Fixing our broken food systems | Reviews | Eco-Enterprise

Food prices are at record highs in many countries, driven by factors including climate change, violent conflict, the Covid-19 pandemic and supply chain disruptions. This perfect storm exposed the inefficiencies and flaws in global food systems, leading some to warn of a looming food crisis.

Last September, a United Nations summit brought together key players in food and agriculture and produced new national and international commitments to improve food systems for people and the planet. The summit’s five action tracks identified powerful solutions to eradicate hunger and malnutrition and to achieve environmental sustainability along food value chains. Governments and businesses had an ideal opportunity – shortly before the UN Climate Change Conference (COP26) in Glasgow in November – to act decisively to transform food systems.

This opportunity did not materialize. As time is running out in the UN Decade of Action on Nutrition from 2016 to 2025, we need to measure progress in months, not years – and COP26 has largely sidelined food systems. In the UN climate negotiations, coal, cars, trees, cement, steel and cash continue to capture political and media attention, while the urgent need to change the way whose food we produce and consume is generally ignored.
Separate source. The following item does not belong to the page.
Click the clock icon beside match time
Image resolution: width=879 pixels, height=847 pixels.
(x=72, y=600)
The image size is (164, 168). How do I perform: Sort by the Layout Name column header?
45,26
This is extremely myopic, given that food systems are responsible for a third of global greenhouse gas emissions. Even if all other sectors were to achieve net zero emissions tomorrow, it would be impossible to limit global warming to 1.5 degrees Celsius without significant changes in food systems.
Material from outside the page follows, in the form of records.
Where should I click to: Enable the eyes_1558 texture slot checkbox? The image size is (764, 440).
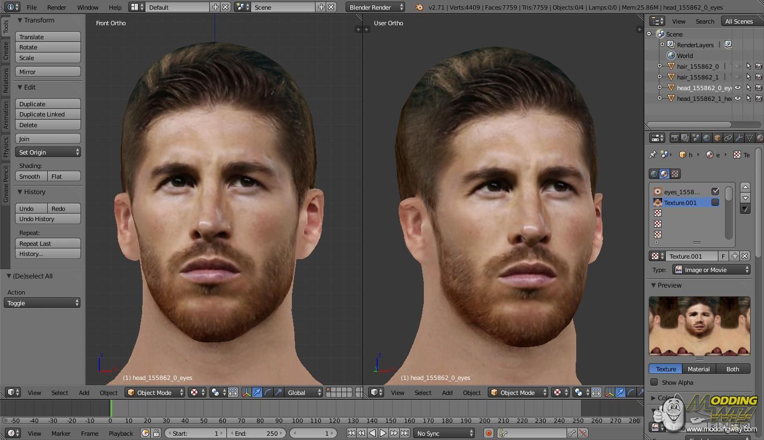(715, 192)
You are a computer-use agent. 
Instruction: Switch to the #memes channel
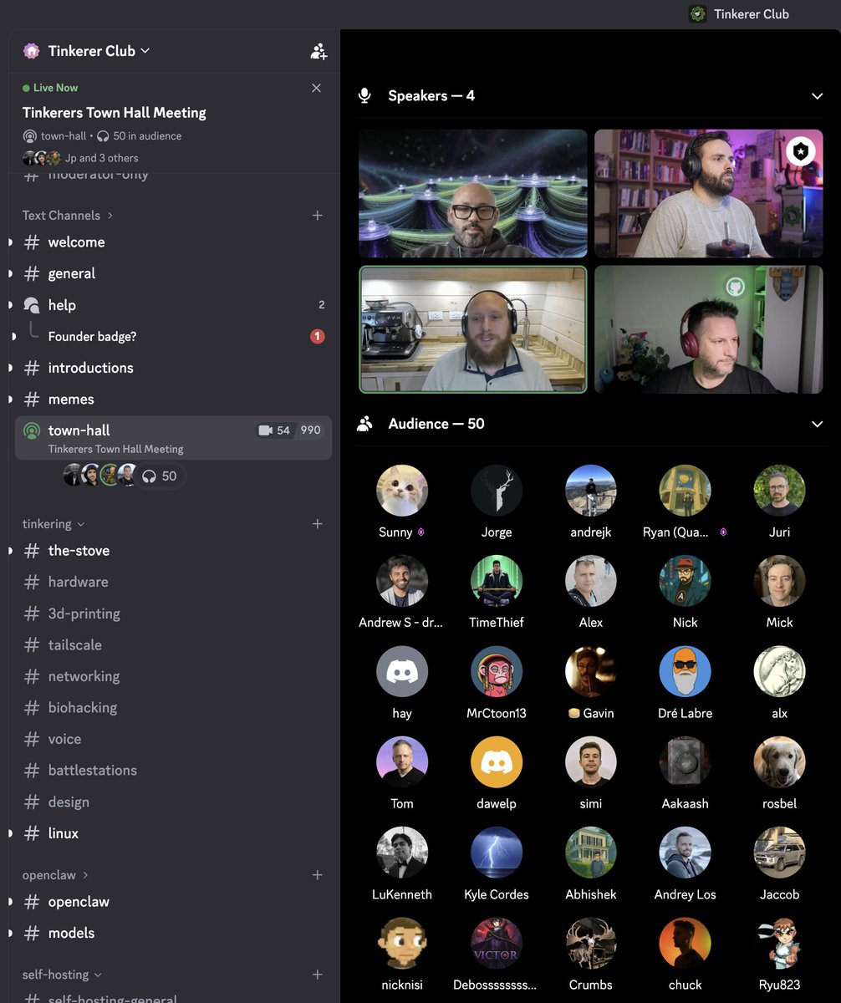pyautogui.click(x=71, y=399)
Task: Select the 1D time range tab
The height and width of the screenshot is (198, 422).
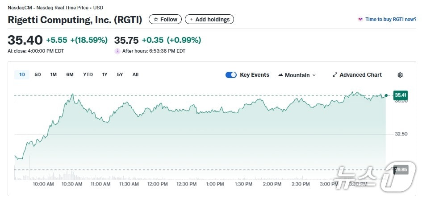Action: (22, 74)
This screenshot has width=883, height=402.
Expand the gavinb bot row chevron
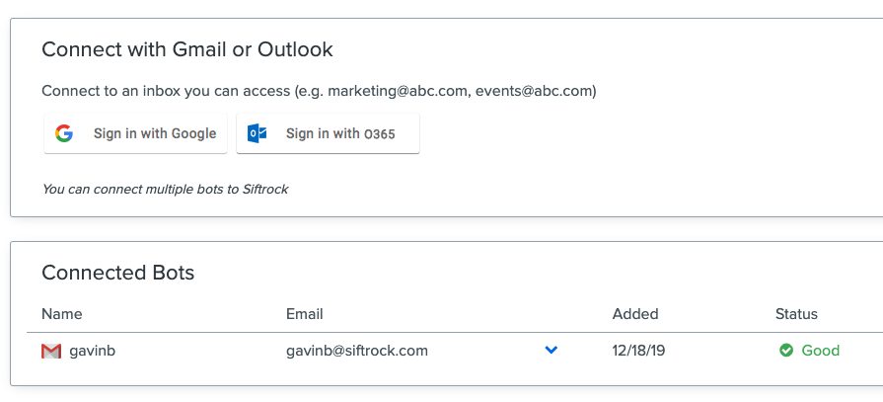(552, 350)
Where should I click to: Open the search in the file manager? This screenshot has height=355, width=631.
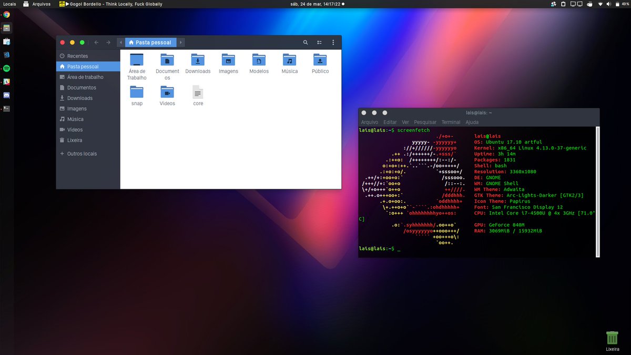(x=305, y=42)
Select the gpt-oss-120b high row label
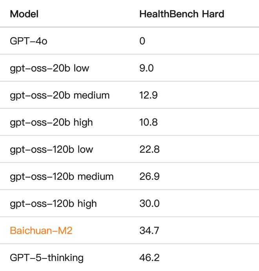 pyautogui.click(x=53, y=204)
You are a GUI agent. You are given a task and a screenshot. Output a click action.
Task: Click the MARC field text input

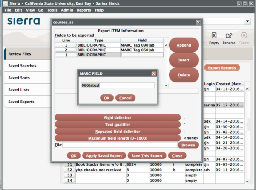[x=118, y=85]
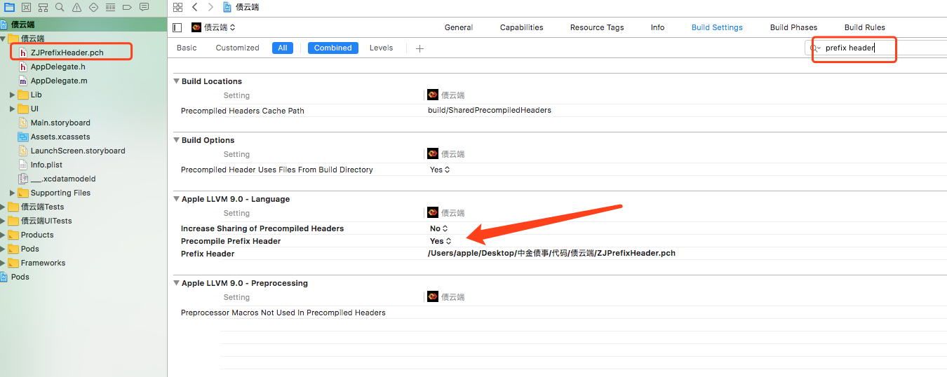Switch to the Build Phases tab

793,27
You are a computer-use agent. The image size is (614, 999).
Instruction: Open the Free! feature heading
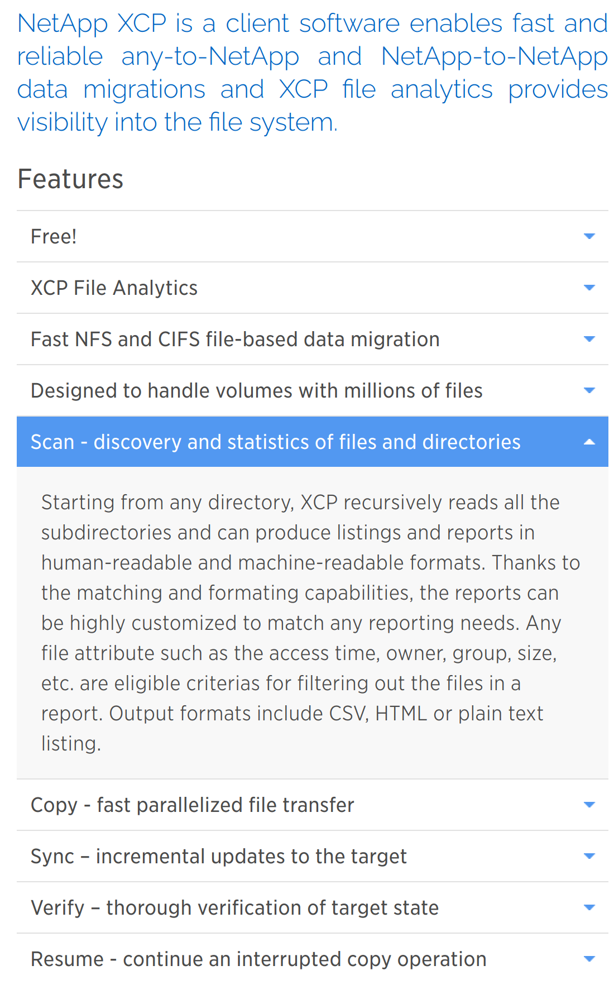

Today, food systems use 70% of freshwater resources, cover 40% of the planet’s ice-free land, and are a major driver of deforestation, the extinction of thousands of species, and the collapse ecosystems on which we depend.

At the same time, food systems are also failing in their primary purpose of feeding the growing world population. Rapidly rising hunger and malnutrition, exacerbated by Covid-19 disruptions and rising poverty rates, are wiping out a decade of progress. Three billion people cannot afford healthy, nutritious food, and millions are at risk of death, disease and debilitating physical and cognitive impairments. Many people fear that the war in Ukraine will worsen food insecurity in developing countries.
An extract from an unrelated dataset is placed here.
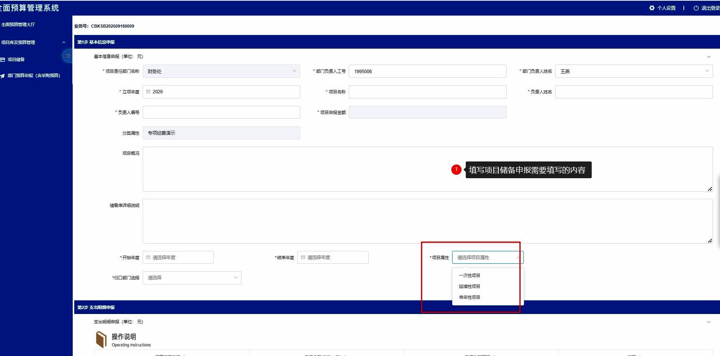Open 全面预算管理大厅 in sidebar
720x356 pixels.
pyautogui.click(x=18, y=25)
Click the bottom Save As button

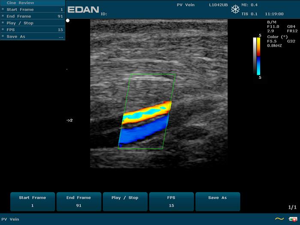point(217,201)
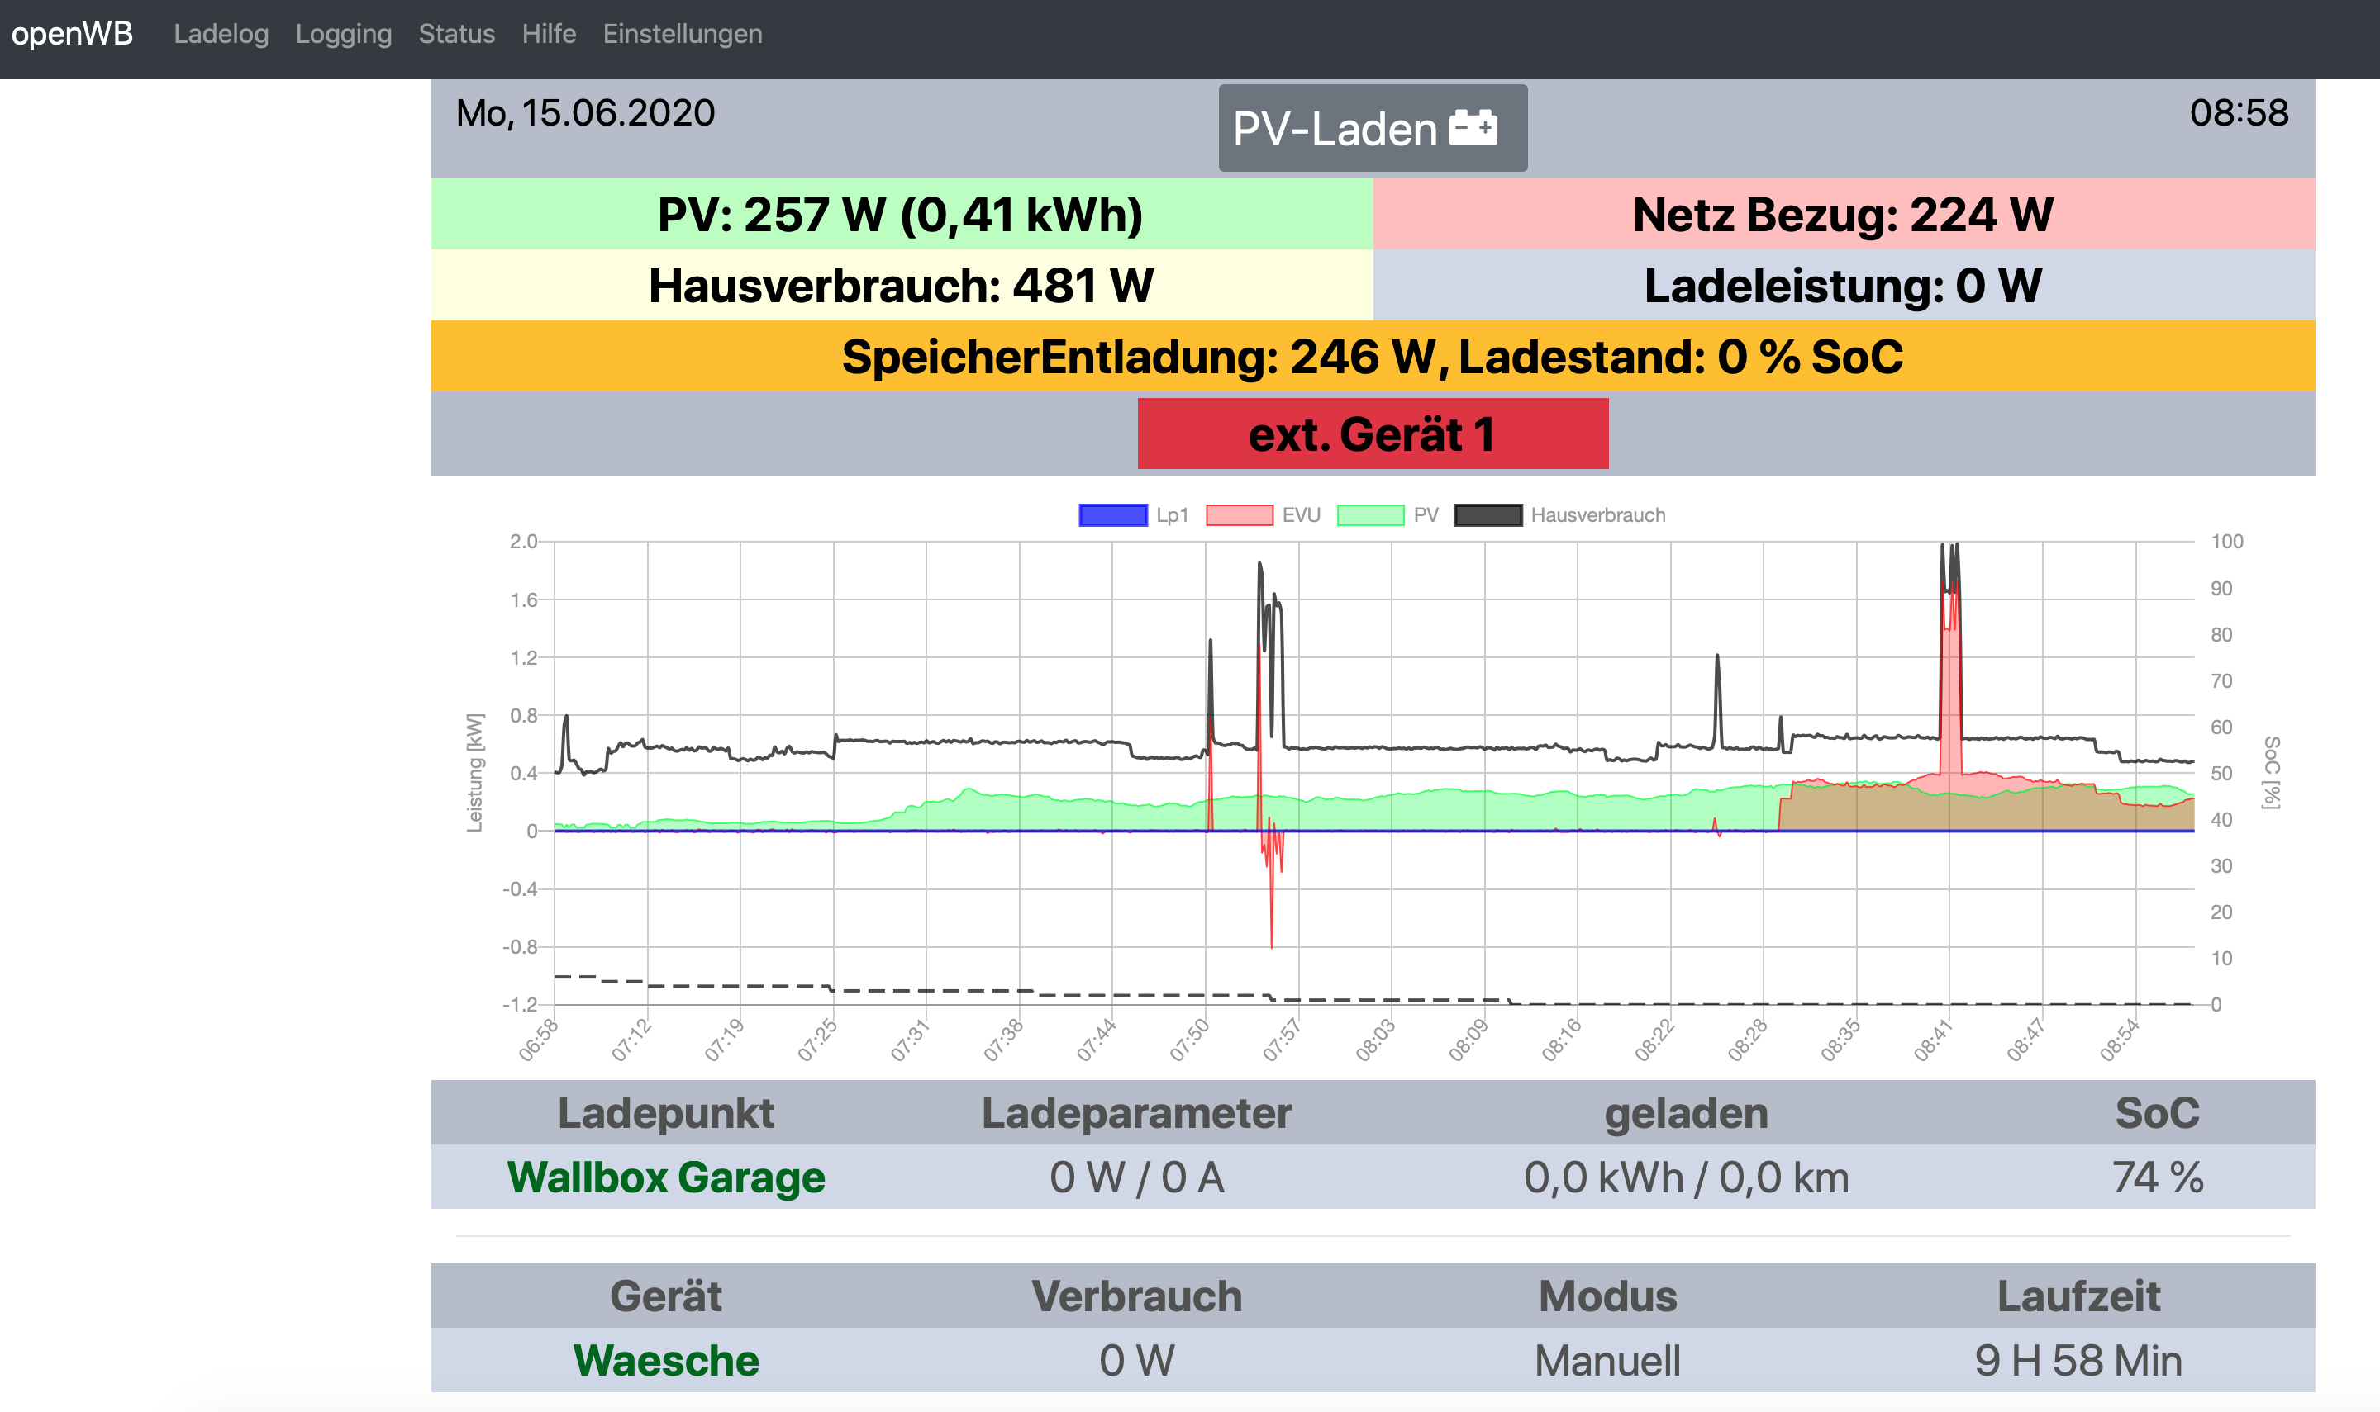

Yet there is hope. A food system based on sustainable production, respect for natural ecosystems, a circular economy and responsible management of land and resources throughout the value chain will greatly benefit human and planetary health, and boost jobs and jobs. livelihoods.

Moreover, the solutions identified during the UN Food Systems Summit process are ready to be implemented. Organizations focused on health, nutrition, poverty and development have begun to overcome barriers to collective action. By rekindling the momentum for food systems reform generated over the past year, we can ensure that the UN Decade of Action achieves its goal of “ending malnutrition in all its forms, everywhere, leaving no one behind”. . Stronger collective efforts can help achieve the goals of the 2015 Paris climate agreement in the crops that remain by 2030.

This will not happen without political will; governments and businesses, as well as civil society partners, need to step up their efforts. The transformation we so desperately need will only be possible if we invest the time and resources to deliver on national and international commitments.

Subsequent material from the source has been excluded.